Retype every line from the start of the data down to and including the line with "The width and". Skip the pictures.

....

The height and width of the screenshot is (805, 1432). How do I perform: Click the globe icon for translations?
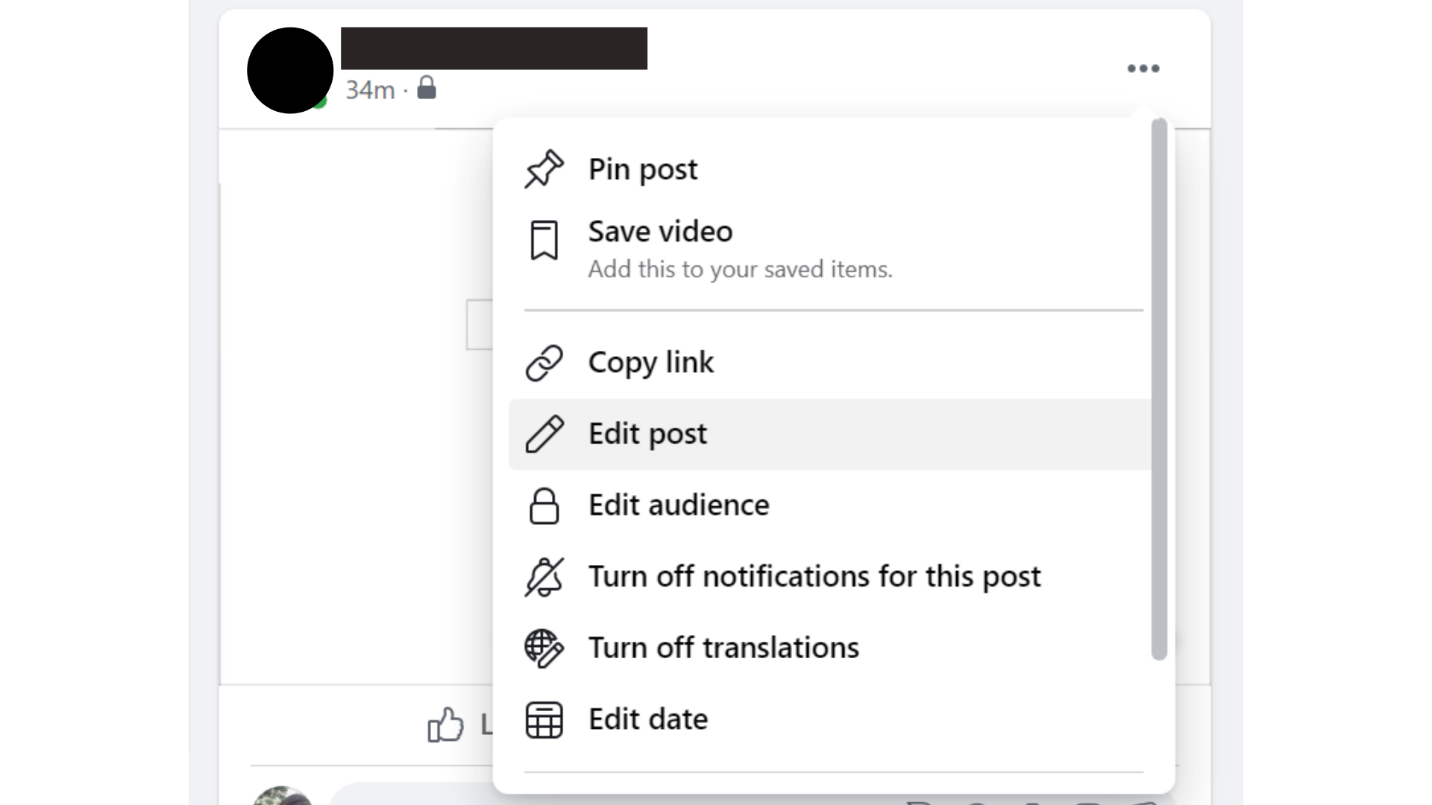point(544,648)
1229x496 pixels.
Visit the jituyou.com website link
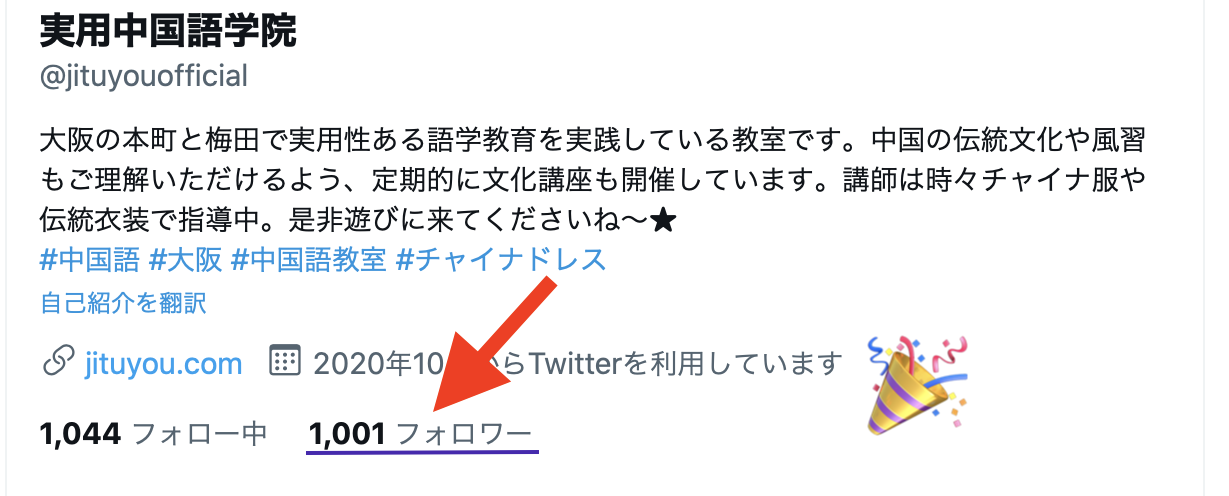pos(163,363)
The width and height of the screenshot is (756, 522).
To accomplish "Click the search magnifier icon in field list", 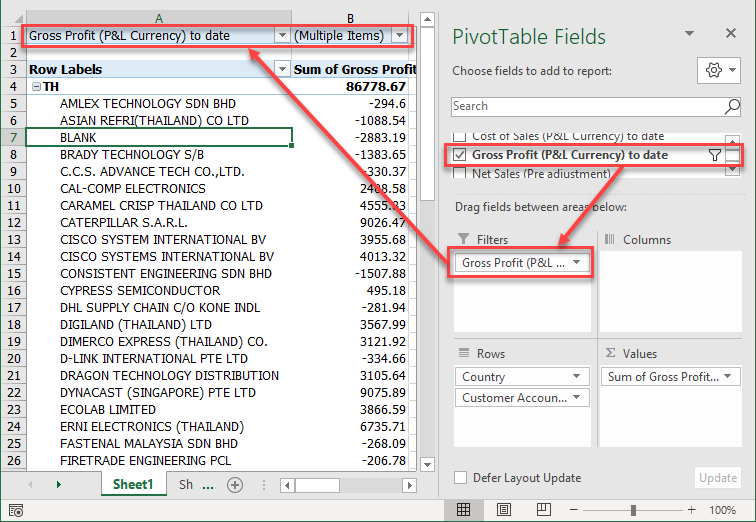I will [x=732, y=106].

....

Solution =>
The height and width of the screenshot is (805, 1432). How do I perform: Click the globe icon for translations?
point(544,648)
1229x496 pixels.
Visit the jituyou.com website link
pos(163,363)
The width and height of the screenshot is (756, 522).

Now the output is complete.